The illuminant with which we saw the best deltaE values was fluorescent lighting. The different spectrums of natural light came next, with D65 performing slightly better than D50. Tungsten light tended to be the least color accurate, having the highest deltaE values in almost all cases.

The following two charts show the spectral power distribution of our illuminants. The first shows four CIE standard illuminants, including D65 and D50. The latter shows the spectrum of tungsten (incandescent) light in red, and fluorescent light in blue.

The wavelengths corresponding to visible light for humans ranges from about 390nm to 700nm. We can clearly see that the spectral power distribution of fluorescent light falls almost entirely within this range. While the spectrum is clearly not uniform, we are able to correct for this via a color correction matrix. As a result, the maximum deltaE achievable under fluorescent light is better than for the other illuminants.

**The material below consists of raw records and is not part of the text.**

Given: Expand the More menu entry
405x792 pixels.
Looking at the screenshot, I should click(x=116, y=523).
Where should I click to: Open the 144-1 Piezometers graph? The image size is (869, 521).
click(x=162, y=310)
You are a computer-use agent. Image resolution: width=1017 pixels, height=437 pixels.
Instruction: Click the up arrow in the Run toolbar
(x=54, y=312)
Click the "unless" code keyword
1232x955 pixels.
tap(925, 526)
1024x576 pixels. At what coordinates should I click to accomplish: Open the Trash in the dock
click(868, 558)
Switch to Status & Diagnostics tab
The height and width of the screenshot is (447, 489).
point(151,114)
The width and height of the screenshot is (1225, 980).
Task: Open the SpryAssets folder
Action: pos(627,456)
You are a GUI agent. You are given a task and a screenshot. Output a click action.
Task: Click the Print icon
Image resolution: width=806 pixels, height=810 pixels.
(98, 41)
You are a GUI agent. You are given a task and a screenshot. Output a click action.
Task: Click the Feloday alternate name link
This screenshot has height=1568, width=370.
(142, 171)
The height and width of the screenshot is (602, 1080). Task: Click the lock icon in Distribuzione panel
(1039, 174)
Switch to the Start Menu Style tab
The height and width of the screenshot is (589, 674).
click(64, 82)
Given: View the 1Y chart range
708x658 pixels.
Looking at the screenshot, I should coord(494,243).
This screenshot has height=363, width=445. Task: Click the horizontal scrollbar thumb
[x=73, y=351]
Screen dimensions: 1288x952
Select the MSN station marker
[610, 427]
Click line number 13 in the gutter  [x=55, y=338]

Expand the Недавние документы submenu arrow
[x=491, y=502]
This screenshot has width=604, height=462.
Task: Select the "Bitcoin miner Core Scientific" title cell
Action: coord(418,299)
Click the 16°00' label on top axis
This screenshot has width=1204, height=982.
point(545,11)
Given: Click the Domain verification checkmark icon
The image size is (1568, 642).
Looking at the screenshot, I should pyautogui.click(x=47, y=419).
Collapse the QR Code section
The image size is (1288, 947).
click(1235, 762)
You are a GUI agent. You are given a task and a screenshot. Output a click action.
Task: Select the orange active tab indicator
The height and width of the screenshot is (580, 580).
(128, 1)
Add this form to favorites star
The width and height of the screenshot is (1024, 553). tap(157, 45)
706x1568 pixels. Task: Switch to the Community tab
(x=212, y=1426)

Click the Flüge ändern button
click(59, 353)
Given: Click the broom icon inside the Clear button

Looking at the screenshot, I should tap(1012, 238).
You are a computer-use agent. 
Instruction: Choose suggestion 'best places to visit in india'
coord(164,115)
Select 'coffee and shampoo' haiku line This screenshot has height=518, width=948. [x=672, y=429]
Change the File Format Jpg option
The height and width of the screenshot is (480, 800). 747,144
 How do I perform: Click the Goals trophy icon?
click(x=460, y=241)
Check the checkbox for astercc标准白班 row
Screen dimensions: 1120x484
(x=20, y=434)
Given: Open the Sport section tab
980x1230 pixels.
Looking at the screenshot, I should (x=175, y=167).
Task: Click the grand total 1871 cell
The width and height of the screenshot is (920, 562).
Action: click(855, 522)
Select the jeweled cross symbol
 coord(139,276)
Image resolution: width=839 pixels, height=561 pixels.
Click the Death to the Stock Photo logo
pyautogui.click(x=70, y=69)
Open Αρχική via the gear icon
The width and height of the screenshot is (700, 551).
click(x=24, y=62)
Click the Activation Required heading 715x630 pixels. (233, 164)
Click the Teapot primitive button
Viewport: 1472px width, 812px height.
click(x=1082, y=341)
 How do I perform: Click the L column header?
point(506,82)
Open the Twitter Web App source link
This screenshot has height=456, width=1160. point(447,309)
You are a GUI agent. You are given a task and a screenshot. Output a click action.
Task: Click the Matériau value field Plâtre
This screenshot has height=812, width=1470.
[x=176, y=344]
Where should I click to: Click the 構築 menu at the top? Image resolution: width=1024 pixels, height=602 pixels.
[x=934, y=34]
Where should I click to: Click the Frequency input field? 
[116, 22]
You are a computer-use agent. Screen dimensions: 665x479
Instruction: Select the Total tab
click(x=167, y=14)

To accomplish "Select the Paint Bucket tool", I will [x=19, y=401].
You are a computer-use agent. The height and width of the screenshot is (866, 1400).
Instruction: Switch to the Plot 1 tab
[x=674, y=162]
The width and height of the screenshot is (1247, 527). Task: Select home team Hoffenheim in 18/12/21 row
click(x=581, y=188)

The spectral power distribution for the two CIE standard illuminants, D65 and D50, are clearly more spread out than for fluorescent light. However, they are both still mostly concentrated within the visible light spectrum. The differences between the two are fairly minor: D65 has slightly more power for wavelengths below 560nm, while D50 has slightly more above 560nm. D65 has a slightly higher proportion of its spectrum within the visible spectrum, resulting in a slightly better optimal deltaE.

In contrast to the other illuminants, we see that tungsten/incandescent light has a spectrum heavily biased towards higher wavelengths; most of the spectrum falls outside the visible spectrum of light. Thus, many of the photons reaching the sensor would not even be visible to a human viewing the same scene. This results in a higher maximum deltaE than the other illuminants in most cases, corresponding to less color accuracy even in well-lit scenes.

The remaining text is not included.